──────── Supplied data
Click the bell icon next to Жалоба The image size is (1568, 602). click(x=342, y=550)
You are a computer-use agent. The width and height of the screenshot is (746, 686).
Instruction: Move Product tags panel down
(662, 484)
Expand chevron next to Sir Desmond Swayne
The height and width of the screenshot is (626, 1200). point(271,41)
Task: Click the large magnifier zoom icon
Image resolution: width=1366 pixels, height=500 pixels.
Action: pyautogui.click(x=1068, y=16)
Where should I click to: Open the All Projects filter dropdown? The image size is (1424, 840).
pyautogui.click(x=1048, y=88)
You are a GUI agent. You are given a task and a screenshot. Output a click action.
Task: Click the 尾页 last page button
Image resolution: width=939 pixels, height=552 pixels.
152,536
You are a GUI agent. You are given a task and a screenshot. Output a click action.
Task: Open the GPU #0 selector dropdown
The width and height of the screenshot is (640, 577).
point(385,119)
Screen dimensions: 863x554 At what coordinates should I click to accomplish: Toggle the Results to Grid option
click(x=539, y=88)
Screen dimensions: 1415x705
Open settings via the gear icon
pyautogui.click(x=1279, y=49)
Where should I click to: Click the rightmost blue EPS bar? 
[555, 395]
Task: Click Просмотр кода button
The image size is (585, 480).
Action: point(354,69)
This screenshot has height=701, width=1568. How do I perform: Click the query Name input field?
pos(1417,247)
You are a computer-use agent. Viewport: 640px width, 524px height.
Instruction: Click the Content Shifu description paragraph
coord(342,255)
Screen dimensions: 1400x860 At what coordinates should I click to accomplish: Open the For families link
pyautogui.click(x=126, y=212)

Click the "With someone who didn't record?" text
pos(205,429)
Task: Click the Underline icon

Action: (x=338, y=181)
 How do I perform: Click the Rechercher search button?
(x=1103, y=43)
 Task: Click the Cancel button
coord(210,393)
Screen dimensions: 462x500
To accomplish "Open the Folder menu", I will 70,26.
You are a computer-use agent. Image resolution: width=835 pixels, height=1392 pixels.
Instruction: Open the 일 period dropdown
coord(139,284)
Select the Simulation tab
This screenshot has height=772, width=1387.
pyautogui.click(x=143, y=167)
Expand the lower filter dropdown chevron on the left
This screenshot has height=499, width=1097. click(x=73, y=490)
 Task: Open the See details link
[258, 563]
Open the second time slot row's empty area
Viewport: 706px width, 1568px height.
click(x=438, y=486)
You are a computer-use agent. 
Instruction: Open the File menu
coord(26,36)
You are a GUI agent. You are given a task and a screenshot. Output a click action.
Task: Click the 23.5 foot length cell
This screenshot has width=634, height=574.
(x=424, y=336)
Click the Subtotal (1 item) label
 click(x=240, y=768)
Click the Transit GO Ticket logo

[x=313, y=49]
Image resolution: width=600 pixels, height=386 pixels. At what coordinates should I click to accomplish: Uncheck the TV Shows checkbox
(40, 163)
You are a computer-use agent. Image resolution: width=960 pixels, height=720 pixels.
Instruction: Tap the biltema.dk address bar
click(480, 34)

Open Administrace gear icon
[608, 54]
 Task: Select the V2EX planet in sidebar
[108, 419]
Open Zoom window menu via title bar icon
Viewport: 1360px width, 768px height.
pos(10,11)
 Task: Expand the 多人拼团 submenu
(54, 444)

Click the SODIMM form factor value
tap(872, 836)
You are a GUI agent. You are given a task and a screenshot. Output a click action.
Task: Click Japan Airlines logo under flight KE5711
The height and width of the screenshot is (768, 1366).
────────────────
● Exercise instructions: What you need to do is retype all the entries exactly as written.

● Task solution:
Click the bell icon next to Жалоба The image size is (1568, 602). click(x=342, y=550)
You are a computer-use agent. The width and height of the screenshot is (746, 686).
Instruction: Move Product tags panel down
(662, 484)
Expand chevron next to Sir Desmond Swayne
The height and width of the screenshot is (626, 1200). point(271,41)
Task: Click the large magnifier zoom icon
Image resolution: width=1366 pixels, height=500 pixels.
Action: pyautogui.click(x=1068, y=16)
Where should I click to: Open the All Projects filter dropdown? The image size is (1424, 840).
pyautogui.click(x=1048, y=88)
You are a GUI agent. You are given a task and a screenshot. Output a click action.
Task: Click the 尾页 last page button
Image resolution: width=939 pixels, height=552 pixels.
152,536
You are a GUI agent. You are given a task and a screenshot. Output a click action.
Task: Open the GPU #0 selector dropdown
The width and height of the screenshot is (640, 577).
point(385,119)
Screen dimensions: 863x554 At what coordinates should I click to accomplish: Toggle the Results to Grid option
click(x=539, y=88)
Screen dimensions: 1415x705
Open settings via the gear icon
pyautogui.click(x=1279, y=49)
Where should I click to: Click the rightmost blue EPS bar? 
[555, 395]
Task: Click Просмотр кода button
The image size is (585, 480).
Action: point(354,69)
This screenshot has height=701, width=1568. How do I perform: Click the query Name input field?
pos(1417,247)
You are a computer-use agent. Viewport: 640px width, 524px height.
Instruction: Click the Content Shifu description paragraph
coord(342,255)
Screen dimensions: 1400x860 At what coordinates should I click to accomplish: Open the For families link
pyautogui.click(x=126, y=212)

Click the "With someone who didn't record?" text
pos(205,429)
Task: Click the Underline icon

Action: (x=338, y=181)
 How do I perform: Click the Rechercher search button?
(x=1103, y=43)
 Task: Click the Cancel button
coord(210,393)
Screen dimensions: 462x500
To accomplish "Open the Folder menu", I will 70,26.
You are a computer-use agent. Image resolution: width=835 pixels, height=1392 pixels.
Instruction: Open the 일 period dropdown
coord(139,284)
Select the Simulation tab
This screenshot has height=772, width=1387.
pyautogui.click(x=143, y=167)
Expand the lower filter dropdown chevron on the left
This screenshot has height=499, width=1097. click(x=73, y=490)
 Task: Open the See details link
[258, 563]
Open the second time slot row's empty area
Viewport: 706px width, 1568px height.
click(x=438, y=486)
You are a computer-use agent. 
Instruction: Open the File menu
coord(26,36)
You are a GUI agent. You are given a task and a screenshot. Output a click action.
Task: Click the 23.5 foot length cell
This screenshot has width=634, height=574.
(x=424, y=336)
Click the Subtotal (1 item) label
 click(x=240, y=768)
Click the Transit GO Ticket logo

[x=313, y=49]
Image resolution: width=600 pixels, height=386 pixels. At what coordinates should I click to accomplish: Uncheck the TV Shows checkbox
(40, 163)
You are a computer-use agent. Image resolution: width=960 pixels, height=720 pixels.
Instruction: Tap the biltema.dk address bar
click(480, 34)

Open Administrace gear icon
[608, 54]
 Task: Select the V2EX planet in sidebar
[108, 419]
Open Zoom window menu via title bar icon
Viewport: 1360px width, 768px height.
pos(10,11)
 Task: Expand the 多人拼团 submenu
(54, 444)

Click the SODIMM form factor value
tap(872, 836)
You are a GUI agent. You are given a task and a screenshot. Output a click action.
Task: Click Japan Airlines logo under flight KE5711
The height and width of the screenshot is (768, 1366).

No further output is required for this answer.